Título: Terras sem escritura serão tomadas
Autor: Denise Chrispim Marin, João Caminoto
Fonte: O Estado de São Paulo, 13/05/2006, Economia & Negócios, p. B4,5

Informação foi confirmada pelo ministro boliviano do Planejamento e atinge todos os estrangeiros no país

Os brasileiros e outros estrangeiros que não tiverem comprovante da compra de terras na Bolívia serão obrigados a entregá-las ao governo, que as distribuirá às comunidades indígenas do país.

A informação foi confirmada ontem à BBC Brasil pelo ministro de Planejamento, Carlos Villegas. Ele disse que detalhes da nova reforma agrária boliviana serão divulgados no fim deste mês ou no início de junho.

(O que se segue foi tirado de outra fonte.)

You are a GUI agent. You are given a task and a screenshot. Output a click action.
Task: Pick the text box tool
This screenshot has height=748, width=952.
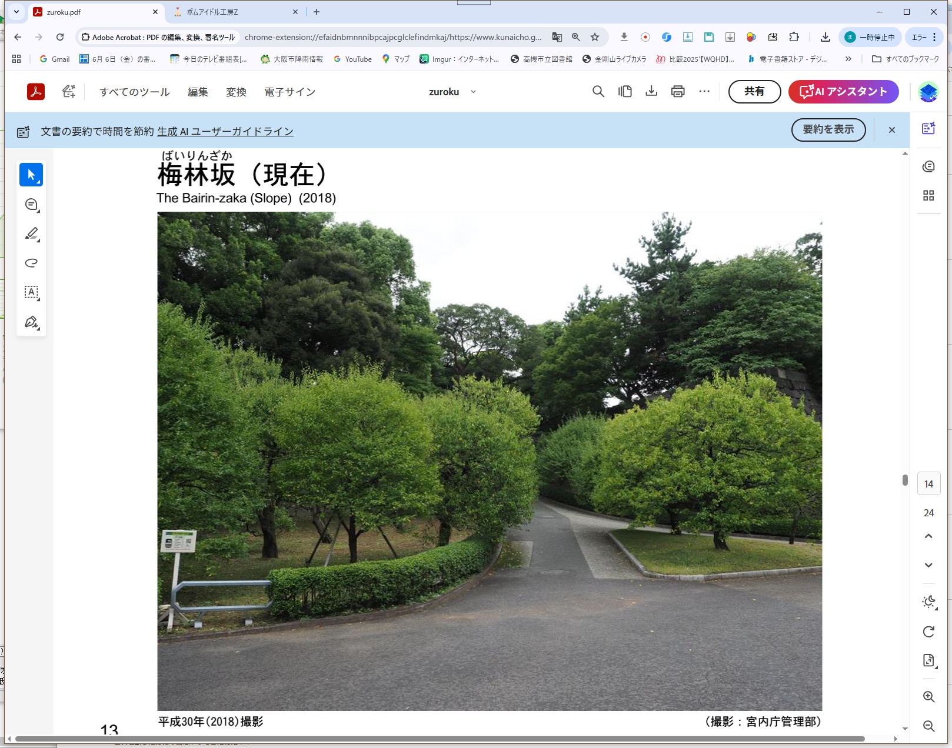(x=31, y=292)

Segundo Villegas, as medidas de "nacionalização" das terras e dos hidrocarbonetos bolivianos não devem causar surpresa ao Brasil ou a qualquer outro país. "Tenho certeza de que no Brasil não permitiriam a permanência de empresas e pessoas ilegais, que não respeitam a legislação brasileira. Se isso acontecesse, nos colocariam num avião e nos mandariam de volta para a Bolívia."

Para realizar a reforma agrária, o governo boliviano espera contar com créditos do Banco Interamericano de Desenvolvimento (BID).

Mas ainda ontem, a Diretoria de Migração do Departamento de Pando, no norte da Bolívia, que tem Cobija como capital, informou desconhecer qual seria o destino dos brasileiros que forem expulsos das propriedades onde vivem. "Não há uma definição quanto ao destino das famílias que forem desalojadas a partir da determinação do Instituto Nacional de Reforma Agrária (Inra)", admitiu a assessoria jurídica da diretoria, Lourdes Loredo.

O órgão federal responsável pelo controle de estrangeiros no país estima que mais de 7 mil brasileiros vivem ilegalmente na faixa de fronteira, muitos têm pequenas propriedades ocupadas, em alguns casos, há mais de 20 anos. A maior parte vive da colheita de castanha nos períodos de dezembro a fevereiro e de roça de subsistência.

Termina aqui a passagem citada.